Obama told the nation: “The tide of war is receding.”

Apparently, Afghan insurgents haven’t gotten the message.

No less than the luxury Inter-Continental Hotel in Kabul, the capital of Afghanistan, came under siege by militants this week, and by the time the siege ended a day later, 20 people were dead. Among the slain were nine suicide attackers and 11 civilians.

This latest slaughter didn’t take place in some rural area of the country where security has never been demonstrated. These killings occurred in the capital city, supposedly a safe haven. The truth is, there’s no such thing as a safe haven in this landlocked piece of treacherous real estate, even after nearly 10 years of U.S. involvement.

It is here that the Afghan army and police are expected to gradually assume responsibility for securing people and property as the U.S. reduces its military presence over the next three years.

That’s a grand delusion.

This was hardly what the United States bargained for when this adventure began a decade ago.

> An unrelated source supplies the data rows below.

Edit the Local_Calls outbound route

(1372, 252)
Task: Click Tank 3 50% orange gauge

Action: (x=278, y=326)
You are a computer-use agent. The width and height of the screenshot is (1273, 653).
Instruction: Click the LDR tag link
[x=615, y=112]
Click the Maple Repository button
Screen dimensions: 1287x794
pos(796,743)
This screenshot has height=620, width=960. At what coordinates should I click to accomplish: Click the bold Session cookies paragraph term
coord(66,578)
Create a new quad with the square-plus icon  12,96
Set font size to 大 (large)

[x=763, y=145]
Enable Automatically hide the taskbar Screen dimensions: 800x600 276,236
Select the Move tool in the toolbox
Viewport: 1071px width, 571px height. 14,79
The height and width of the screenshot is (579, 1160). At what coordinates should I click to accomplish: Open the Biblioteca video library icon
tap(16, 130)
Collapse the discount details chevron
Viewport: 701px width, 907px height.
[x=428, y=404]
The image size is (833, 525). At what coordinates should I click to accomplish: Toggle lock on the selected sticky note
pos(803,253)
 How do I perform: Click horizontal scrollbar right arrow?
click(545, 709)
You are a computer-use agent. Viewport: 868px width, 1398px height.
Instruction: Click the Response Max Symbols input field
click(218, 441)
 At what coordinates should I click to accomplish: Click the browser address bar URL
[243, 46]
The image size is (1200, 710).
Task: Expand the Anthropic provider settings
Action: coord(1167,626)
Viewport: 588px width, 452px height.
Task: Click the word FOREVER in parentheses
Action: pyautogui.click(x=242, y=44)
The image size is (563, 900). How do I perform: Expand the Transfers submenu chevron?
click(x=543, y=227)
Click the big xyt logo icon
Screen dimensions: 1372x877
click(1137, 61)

The war was launched in response to the attacks of Sept. 11. The objectives then were to get Osama bin Laden, destroy his al-Qaida terrorist network and replace the hated Taliban with a democratic form of government. Bin Laden just recently was neutralized … in neighboring Pakistan. Al-Qaida apparently has shifted its base of operations elsewhere, probably Yemen. The Taliban, meanwhile, remain a formidable force in a country that historically has defied stable, central government. Great Britain and the former Soviet Union learned only too well the folly of military involvement here. It’s curious how the United States government ever concluded that it could effect a different outcome.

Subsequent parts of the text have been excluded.